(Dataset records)
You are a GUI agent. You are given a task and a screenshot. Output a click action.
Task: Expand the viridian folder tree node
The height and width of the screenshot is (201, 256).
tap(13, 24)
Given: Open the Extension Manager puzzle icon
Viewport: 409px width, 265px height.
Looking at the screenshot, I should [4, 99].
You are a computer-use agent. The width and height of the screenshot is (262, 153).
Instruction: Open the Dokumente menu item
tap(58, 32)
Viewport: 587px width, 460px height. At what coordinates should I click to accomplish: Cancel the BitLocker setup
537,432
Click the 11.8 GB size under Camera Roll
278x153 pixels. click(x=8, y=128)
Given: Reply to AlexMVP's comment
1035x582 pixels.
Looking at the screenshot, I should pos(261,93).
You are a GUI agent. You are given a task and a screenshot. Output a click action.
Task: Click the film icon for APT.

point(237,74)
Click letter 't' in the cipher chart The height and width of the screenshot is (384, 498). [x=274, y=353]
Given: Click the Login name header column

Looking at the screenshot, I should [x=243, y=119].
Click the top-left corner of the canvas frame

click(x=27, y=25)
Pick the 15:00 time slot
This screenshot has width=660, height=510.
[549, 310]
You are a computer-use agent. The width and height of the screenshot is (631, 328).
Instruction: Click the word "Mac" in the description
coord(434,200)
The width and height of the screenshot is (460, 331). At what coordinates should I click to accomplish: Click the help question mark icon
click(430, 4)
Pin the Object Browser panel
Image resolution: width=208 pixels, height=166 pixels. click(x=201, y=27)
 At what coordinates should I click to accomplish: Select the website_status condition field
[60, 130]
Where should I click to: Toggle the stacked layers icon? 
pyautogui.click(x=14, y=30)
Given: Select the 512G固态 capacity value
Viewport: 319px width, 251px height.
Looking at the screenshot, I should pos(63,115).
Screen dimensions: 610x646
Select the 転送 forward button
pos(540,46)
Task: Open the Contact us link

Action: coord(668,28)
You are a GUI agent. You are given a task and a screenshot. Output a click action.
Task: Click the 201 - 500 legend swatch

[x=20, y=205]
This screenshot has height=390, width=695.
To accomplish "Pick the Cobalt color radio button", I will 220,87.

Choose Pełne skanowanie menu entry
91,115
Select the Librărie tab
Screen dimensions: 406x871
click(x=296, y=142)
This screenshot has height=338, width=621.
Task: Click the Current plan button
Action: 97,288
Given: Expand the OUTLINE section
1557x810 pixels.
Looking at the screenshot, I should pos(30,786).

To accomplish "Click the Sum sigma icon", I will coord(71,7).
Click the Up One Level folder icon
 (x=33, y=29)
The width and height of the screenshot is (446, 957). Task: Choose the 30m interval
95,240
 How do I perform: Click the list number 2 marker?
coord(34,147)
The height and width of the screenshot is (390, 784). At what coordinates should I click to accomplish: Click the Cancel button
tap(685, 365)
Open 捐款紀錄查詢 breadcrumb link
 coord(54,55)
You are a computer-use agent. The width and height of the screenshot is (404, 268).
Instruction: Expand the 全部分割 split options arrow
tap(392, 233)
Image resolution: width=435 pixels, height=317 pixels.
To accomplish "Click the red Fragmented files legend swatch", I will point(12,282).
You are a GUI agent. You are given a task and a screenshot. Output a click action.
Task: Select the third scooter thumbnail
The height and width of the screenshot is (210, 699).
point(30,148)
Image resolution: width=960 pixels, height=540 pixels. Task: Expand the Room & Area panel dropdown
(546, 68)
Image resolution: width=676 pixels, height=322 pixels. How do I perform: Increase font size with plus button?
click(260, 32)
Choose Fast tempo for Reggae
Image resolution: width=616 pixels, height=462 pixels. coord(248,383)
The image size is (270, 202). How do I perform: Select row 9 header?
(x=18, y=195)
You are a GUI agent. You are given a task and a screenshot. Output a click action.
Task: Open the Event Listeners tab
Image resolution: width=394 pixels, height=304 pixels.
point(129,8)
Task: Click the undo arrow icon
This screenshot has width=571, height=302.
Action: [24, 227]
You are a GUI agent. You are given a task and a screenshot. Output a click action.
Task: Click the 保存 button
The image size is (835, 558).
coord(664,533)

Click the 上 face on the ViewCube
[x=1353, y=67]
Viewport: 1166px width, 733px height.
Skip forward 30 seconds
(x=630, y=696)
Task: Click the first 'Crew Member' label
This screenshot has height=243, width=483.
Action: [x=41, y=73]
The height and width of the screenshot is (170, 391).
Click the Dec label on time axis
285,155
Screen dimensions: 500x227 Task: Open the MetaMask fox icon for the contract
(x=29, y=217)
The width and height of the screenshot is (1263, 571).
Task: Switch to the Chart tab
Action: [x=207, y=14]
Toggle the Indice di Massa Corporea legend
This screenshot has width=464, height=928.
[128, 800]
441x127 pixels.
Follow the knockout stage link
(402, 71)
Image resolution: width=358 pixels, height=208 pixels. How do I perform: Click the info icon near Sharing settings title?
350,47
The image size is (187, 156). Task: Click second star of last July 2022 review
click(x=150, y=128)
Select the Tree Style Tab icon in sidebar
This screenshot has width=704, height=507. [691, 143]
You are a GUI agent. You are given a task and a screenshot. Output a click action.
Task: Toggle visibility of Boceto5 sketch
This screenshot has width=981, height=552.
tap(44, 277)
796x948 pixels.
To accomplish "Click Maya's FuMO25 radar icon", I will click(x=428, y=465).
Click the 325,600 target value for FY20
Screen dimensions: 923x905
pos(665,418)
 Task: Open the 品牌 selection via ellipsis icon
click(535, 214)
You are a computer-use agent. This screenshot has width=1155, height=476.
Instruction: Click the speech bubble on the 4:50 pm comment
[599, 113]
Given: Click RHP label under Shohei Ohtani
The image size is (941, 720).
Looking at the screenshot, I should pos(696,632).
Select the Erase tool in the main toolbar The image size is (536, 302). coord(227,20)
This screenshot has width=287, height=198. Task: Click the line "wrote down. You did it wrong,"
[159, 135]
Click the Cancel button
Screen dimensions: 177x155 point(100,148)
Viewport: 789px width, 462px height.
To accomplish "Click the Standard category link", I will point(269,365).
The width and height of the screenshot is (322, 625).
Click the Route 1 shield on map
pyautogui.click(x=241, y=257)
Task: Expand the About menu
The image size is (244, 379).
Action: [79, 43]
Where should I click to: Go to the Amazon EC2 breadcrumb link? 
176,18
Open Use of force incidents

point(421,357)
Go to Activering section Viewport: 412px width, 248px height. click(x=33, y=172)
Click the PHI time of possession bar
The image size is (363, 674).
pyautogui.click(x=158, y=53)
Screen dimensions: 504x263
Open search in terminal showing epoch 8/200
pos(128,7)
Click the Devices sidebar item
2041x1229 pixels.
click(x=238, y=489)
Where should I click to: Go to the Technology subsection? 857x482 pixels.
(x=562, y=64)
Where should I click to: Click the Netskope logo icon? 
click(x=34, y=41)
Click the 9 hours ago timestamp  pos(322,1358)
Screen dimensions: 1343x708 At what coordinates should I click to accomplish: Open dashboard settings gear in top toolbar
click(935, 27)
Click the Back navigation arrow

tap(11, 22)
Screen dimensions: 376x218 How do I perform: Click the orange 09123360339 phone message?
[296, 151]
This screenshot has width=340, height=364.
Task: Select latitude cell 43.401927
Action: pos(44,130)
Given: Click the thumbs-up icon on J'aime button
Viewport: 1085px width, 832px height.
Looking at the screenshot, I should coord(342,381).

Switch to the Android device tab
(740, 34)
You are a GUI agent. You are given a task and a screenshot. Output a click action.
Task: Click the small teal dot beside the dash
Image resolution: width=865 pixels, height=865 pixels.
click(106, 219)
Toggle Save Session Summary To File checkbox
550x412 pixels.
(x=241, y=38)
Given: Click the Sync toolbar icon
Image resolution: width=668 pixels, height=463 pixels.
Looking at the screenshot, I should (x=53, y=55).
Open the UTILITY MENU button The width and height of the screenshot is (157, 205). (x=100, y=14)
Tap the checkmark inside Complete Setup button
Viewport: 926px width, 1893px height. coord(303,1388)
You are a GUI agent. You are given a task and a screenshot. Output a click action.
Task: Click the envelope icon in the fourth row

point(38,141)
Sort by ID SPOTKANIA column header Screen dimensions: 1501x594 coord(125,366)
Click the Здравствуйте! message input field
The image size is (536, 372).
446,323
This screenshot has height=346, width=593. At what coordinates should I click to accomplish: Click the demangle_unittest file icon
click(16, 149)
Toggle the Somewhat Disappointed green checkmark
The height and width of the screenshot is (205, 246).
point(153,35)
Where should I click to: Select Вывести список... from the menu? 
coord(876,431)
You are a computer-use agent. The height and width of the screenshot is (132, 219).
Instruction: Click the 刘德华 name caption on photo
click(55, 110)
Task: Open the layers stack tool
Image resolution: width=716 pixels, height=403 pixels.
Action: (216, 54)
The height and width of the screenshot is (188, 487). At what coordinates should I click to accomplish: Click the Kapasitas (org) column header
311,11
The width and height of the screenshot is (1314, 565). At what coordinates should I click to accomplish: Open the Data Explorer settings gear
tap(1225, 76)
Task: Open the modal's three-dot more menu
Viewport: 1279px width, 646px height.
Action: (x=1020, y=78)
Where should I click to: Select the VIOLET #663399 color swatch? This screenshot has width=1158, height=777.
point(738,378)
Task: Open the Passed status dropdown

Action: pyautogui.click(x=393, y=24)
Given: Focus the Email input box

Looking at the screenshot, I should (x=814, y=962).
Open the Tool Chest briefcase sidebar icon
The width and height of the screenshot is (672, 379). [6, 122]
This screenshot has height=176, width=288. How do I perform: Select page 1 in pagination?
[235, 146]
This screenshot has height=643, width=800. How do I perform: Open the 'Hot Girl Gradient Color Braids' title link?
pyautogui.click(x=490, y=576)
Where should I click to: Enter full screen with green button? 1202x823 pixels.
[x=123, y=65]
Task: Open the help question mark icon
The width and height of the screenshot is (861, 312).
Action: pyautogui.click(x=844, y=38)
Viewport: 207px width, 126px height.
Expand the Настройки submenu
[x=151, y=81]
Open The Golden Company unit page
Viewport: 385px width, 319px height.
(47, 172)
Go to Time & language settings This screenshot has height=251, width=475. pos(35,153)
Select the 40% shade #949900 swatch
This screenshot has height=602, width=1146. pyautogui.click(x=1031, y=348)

◆ **TASK DESCRIPTION**: Retype only the stretch of lines above starting at the one with "Instruction: Click the speech" and stopping at the one with "The width and height of the screenshot is (322, 625).", exactly as written, with both kept.

◆ **EXERCISE RESPONSE**:
Instruction: Click the speech bubble on the 4:50 pm comment
[599, 113]
Given: Click RHP label under Shohei Ohtani
The image size is (941, 720).
Looking at the screenshot, I should pos(696,632).
Select the Erase tool in the main toolbar The image size is (536, 302). coord(227,20)
This screenshot has width=287, height=198. Task: Click the line "wrote down. You did it wrong,"
[159, 135]
Click the Cancel button
Screen dimensions: 177x155 point(100,148)
Viewport: 789px width, 462px height.
To accomplish "Click the Standard category link", I will point(269,365).
The width and height of the screenshot is (322, 625).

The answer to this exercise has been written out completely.